# REQUIREMENT
Could you echo back every one of the records below, word for word and with nothing changed?

# PROVIDED DATA
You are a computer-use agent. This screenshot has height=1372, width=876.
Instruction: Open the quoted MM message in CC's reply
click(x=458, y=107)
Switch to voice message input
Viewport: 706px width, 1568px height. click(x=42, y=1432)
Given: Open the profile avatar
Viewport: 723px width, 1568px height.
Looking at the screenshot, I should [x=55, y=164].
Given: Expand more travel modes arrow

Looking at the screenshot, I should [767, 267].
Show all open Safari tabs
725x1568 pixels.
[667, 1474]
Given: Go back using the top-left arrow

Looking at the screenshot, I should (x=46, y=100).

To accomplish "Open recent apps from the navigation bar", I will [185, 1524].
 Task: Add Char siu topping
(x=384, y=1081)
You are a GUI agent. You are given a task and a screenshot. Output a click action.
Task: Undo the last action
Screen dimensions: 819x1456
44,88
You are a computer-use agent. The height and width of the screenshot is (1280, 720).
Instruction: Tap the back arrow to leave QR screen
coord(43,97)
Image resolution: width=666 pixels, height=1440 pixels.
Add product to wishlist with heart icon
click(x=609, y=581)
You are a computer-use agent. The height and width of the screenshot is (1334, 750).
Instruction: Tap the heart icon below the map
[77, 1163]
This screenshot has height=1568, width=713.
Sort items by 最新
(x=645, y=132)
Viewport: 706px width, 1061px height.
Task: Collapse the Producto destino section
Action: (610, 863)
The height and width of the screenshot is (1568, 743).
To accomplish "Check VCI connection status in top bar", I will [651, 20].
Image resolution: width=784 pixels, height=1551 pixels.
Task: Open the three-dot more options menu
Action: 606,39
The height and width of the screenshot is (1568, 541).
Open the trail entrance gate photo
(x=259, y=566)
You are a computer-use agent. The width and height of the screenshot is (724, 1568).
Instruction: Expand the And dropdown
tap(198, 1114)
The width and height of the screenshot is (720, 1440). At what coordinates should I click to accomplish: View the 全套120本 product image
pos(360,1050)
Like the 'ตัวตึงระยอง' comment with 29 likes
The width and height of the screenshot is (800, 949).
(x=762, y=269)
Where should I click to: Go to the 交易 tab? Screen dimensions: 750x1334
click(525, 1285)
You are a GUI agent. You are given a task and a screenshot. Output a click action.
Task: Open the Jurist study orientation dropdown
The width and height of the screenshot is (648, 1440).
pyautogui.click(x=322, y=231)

# FINISHED ANSWER
You are a computer-use agent. This screenshot has height=1372, width=876.
Instruction: Open the quoted MM message in CC's reply
click(x=458, y=107)
Switch to voice message input
Viewport: 706px width, 1568px height. click(x=42, y=1432)
Given: Open the profile avatar
Viewport: 723px width, 1568px height.
Looking at the screenshot, I should [x=55, y=164].
Given: Expand more travel modes arrow

Looking at the screenshot, I should [767, 267].
Show all open Safari tabs
725x1568 pixels.
[667, 1474]
Given: Go back using the top-left arrow

Looking at the screenshot, I should (x=46, y=100).

To accomplish "Open recent apps from the navigation bar", I will [185, 1524].
 Task: Add Char siu topping
(x=384, y=1081)
You are a GUI agent. You are given a task and a screenshot. Output a click action.
Task: Undo the last action
Screen dimensions: 819x1456
44,88
You are a computer-use agent. The height and width of the screenshot is (1280, 720).
Instruction: Tap the back arrow to leave QR screen
coord(43,97)
Image resolution: width=666 pixels, height=1440 pixels.
Add product to wishlist with heart icon
click(x=609, y=581)
You are a computer-use agent. The height and width of the screenshot is (1334, 750).
Instruction: Tap the heart icon below the map
[77, 1163]
This screenshot has height=1568, width=713.
Sort items by 最新
(x=645, y=132)
Viewport: 706px width, 1061px height.
Task: Collapse the Producto destino section
Action: (610, 863)
The height and width of the screenshot is (1568, 743).
To accomplish "Check VCI connection status in top bar", I will [651, 20].
Image resolution: width=784 pixels, height=1551 pixels.
Task: Open the three-dot more options menu
Action: 606,39
The height and width of the screenshot is (1568, 541).
Open the trail entrance gate photo
(x=259, y=566)
You are a computer-use agent. The width and height of the screenshot is (724, 1568).
Instruction: Expand the And dropdown
tap(198, 1114)
The width and height of the screenshot is (720, 1440). At what coordinates should I click to accomplish: View the 全套120本 product image
pos(360,1050)
Like the 'ตัวตึงระยอง' comment with 29 likes
The width and height of the screenshot is (800, 949).
(x=762, y=269)
Where should I click to: Go to the 交易 tab? Screen dimensions: 750x1334
click(525, 1285)
You are a GUI agent. You are given a task and a screenshot. Output a click action.
Task: Open the Jurist study orientation dropdown
The width and height of the screenshot is (648, 1440).
pyautogui.click(x=322, y=231)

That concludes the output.